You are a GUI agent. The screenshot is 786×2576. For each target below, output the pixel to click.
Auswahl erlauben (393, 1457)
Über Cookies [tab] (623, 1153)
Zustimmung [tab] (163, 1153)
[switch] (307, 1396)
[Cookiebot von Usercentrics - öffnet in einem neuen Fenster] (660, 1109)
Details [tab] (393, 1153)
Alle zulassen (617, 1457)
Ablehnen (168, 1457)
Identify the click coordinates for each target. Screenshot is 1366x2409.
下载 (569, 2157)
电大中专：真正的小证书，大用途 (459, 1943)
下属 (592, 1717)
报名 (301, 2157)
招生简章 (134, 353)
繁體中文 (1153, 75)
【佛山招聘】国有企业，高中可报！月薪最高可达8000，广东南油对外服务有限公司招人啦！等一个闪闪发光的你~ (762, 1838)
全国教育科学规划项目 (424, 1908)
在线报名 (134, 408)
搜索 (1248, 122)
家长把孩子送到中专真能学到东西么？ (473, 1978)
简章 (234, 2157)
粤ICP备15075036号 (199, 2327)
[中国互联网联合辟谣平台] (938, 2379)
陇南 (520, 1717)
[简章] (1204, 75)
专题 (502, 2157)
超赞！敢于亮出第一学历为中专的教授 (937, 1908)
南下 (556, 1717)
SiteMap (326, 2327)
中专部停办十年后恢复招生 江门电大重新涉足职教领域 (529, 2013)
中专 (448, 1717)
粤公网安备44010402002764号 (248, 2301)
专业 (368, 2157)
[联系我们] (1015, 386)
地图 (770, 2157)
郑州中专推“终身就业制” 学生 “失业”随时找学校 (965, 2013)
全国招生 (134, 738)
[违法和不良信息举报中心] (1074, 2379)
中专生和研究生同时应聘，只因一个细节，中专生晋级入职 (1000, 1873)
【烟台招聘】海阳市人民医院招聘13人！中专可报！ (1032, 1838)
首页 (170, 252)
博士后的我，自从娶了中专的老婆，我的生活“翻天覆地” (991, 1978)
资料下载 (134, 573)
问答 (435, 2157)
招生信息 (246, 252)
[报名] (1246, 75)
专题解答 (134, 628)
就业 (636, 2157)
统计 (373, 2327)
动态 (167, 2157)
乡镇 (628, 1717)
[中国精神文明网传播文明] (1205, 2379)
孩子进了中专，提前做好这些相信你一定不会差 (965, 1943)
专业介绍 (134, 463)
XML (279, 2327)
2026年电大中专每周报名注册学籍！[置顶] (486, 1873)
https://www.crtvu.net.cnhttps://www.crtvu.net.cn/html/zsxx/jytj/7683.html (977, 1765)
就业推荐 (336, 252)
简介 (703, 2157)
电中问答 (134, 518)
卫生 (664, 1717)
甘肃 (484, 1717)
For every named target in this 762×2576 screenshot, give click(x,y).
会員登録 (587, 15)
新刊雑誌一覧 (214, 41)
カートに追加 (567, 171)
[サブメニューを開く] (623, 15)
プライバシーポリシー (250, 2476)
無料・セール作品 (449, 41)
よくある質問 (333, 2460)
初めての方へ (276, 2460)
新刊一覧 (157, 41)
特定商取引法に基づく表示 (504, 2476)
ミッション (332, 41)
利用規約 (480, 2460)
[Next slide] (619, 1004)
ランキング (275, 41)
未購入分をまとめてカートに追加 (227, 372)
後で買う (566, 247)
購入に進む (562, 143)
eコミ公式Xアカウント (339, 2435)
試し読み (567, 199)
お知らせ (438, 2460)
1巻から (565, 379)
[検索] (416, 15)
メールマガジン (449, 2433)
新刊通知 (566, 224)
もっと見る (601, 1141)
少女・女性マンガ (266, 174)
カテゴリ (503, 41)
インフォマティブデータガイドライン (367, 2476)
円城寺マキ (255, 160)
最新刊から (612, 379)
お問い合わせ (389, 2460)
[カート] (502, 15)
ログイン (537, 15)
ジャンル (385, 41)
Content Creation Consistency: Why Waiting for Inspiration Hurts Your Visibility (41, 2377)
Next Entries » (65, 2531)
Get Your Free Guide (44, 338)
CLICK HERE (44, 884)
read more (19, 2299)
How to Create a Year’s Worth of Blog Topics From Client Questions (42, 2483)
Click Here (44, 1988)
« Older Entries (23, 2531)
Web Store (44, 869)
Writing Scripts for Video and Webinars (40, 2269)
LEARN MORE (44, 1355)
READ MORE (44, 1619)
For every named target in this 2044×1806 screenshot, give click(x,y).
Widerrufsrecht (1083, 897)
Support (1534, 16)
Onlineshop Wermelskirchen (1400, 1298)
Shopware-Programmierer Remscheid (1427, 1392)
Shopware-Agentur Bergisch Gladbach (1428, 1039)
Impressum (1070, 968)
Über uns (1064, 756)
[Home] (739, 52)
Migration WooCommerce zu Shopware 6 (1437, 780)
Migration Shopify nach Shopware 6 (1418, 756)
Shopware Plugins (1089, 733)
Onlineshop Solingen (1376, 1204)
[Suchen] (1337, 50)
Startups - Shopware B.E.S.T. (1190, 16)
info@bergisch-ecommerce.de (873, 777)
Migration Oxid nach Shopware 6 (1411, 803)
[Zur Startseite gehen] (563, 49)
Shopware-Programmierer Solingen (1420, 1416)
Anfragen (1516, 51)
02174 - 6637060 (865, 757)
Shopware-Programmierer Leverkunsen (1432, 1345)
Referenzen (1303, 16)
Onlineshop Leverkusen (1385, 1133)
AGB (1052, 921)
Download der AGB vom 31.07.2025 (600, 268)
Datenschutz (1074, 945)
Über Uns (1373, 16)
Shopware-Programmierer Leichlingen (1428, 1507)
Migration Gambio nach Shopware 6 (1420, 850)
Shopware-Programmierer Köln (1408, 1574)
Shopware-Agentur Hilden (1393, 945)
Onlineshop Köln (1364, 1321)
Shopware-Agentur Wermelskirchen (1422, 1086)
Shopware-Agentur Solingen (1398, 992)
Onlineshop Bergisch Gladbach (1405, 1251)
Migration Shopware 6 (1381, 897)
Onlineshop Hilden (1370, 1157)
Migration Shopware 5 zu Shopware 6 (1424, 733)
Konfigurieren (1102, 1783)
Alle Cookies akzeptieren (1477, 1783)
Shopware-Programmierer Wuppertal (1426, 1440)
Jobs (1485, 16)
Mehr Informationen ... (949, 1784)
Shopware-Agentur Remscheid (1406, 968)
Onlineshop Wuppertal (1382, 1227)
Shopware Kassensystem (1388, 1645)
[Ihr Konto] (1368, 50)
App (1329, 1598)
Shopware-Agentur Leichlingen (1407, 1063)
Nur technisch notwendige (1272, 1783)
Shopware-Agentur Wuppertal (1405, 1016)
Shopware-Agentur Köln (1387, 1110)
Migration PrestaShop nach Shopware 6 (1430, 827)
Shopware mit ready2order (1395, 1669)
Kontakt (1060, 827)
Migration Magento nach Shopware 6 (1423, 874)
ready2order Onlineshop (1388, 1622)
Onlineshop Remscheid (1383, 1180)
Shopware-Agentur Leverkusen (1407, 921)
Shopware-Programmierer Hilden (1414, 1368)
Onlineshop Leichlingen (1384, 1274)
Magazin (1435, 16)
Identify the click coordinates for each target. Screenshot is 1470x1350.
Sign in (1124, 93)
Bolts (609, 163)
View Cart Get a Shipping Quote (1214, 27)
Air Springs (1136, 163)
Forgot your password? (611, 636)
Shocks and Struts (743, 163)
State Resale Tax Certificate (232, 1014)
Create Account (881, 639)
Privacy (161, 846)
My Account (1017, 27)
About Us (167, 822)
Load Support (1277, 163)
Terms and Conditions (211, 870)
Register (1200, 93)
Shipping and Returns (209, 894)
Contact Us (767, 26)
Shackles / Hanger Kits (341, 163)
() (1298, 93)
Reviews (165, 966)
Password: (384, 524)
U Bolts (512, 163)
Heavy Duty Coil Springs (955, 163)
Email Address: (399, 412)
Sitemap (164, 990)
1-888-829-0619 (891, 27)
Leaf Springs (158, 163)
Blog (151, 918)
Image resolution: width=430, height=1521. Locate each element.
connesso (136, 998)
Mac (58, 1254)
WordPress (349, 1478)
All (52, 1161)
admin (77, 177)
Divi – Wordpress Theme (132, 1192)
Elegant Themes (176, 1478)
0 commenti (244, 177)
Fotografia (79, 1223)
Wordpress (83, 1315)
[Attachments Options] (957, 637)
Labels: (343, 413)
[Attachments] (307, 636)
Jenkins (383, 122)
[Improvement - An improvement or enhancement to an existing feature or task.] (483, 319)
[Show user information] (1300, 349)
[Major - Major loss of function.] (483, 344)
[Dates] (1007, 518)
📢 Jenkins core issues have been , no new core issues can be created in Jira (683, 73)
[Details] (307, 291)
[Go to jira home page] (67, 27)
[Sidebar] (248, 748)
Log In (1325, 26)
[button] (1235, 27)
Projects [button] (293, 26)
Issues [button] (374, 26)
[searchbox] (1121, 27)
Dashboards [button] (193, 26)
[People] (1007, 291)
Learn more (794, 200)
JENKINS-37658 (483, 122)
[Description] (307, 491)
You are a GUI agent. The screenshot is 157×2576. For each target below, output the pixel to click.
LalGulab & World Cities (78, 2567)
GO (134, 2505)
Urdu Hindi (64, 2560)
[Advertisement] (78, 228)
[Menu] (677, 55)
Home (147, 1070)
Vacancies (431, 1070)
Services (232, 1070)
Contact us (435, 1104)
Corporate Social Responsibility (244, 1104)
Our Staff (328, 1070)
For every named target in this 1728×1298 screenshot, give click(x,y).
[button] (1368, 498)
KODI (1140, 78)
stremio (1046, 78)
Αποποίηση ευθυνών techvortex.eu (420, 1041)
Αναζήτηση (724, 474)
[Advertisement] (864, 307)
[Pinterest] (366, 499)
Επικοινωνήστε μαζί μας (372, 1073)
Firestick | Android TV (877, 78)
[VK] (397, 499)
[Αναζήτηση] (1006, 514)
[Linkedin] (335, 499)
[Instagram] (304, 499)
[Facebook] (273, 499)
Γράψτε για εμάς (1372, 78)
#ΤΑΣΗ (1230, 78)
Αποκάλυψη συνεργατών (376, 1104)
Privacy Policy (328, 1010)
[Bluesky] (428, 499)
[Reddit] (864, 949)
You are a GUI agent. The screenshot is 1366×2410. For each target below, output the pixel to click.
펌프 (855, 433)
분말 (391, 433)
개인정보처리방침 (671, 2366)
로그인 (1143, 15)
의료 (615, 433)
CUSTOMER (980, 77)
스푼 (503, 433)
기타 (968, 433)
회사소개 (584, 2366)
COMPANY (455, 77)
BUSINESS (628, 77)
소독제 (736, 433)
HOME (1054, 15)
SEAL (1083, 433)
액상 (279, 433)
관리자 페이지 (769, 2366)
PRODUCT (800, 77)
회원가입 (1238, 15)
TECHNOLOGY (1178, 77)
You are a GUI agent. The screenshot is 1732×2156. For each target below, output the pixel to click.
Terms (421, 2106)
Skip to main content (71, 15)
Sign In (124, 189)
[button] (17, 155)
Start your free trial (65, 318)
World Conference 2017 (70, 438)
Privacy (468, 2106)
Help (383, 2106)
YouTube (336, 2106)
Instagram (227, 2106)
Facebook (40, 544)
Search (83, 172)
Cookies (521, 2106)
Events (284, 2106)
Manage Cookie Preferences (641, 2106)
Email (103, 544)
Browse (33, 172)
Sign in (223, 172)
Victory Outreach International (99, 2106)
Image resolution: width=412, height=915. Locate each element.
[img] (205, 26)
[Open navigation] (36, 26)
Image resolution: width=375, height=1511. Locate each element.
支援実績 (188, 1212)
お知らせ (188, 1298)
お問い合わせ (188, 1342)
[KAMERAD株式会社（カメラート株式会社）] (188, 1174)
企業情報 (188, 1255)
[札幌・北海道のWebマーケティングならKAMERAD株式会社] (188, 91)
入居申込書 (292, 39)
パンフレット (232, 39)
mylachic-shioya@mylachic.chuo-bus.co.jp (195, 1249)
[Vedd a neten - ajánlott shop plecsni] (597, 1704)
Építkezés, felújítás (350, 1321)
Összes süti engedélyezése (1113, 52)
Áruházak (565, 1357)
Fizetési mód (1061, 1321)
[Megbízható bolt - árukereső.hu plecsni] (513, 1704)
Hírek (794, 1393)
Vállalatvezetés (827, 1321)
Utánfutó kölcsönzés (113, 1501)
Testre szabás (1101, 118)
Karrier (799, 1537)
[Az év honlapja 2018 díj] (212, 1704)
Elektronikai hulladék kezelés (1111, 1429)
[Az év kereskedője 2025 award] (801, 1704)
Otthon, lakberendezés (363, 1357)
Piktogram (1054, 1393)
■ ■ ■ ■
> WHAT YOU WILL DO
Above are the lines; repeat exactly the ones from the line containing "Contact Us (767, 26)" down to the line containing "Jira (683, 73)", both inclusive.

> ANSWER TO THIS TASK
Contact Us (767, 26)
Shackles / Hanger Kits (341, 163)
() (1298, 93)
Reviews (165, 966)
Password: (384, 524)
U Bolts (512, 163)
Heavy Duty Coil Springs (955, 163)
Email Address: (399, 412)
Sitemap (164, 990)
1-888-829-0619 (891, 27)
Leaf Springs (158, 163)
Blog (151, 918)
Image resolution: width=430, height=1521. Locate each element.
connesso (136, 998)
Mac (58, 1254)
WordPress (349, 1478)
All (52, 1161)
admin (77, 177)
Divi – Wordpress Theme (132, 1192)
Elegant Themes (176, 1478)
0 commenti (244, 177)
Fotografia (79, 1223)
Wordpress (83, 1315)
[Attachments Options] (957, 637)
Labels: (343, 413)
[Attachments] (307, 636)
Jenkins (383, 122)
[Improvement - An improvement or enhancement to an existing feature or task.] (483, 319)
[Show user information] (1300, 349)
[Major - Major loss of function.] (483, 344)
[Dates] (1007, 518)
📢 Jenkins core issues have been , no new core issues can be created in Jira (683, 73)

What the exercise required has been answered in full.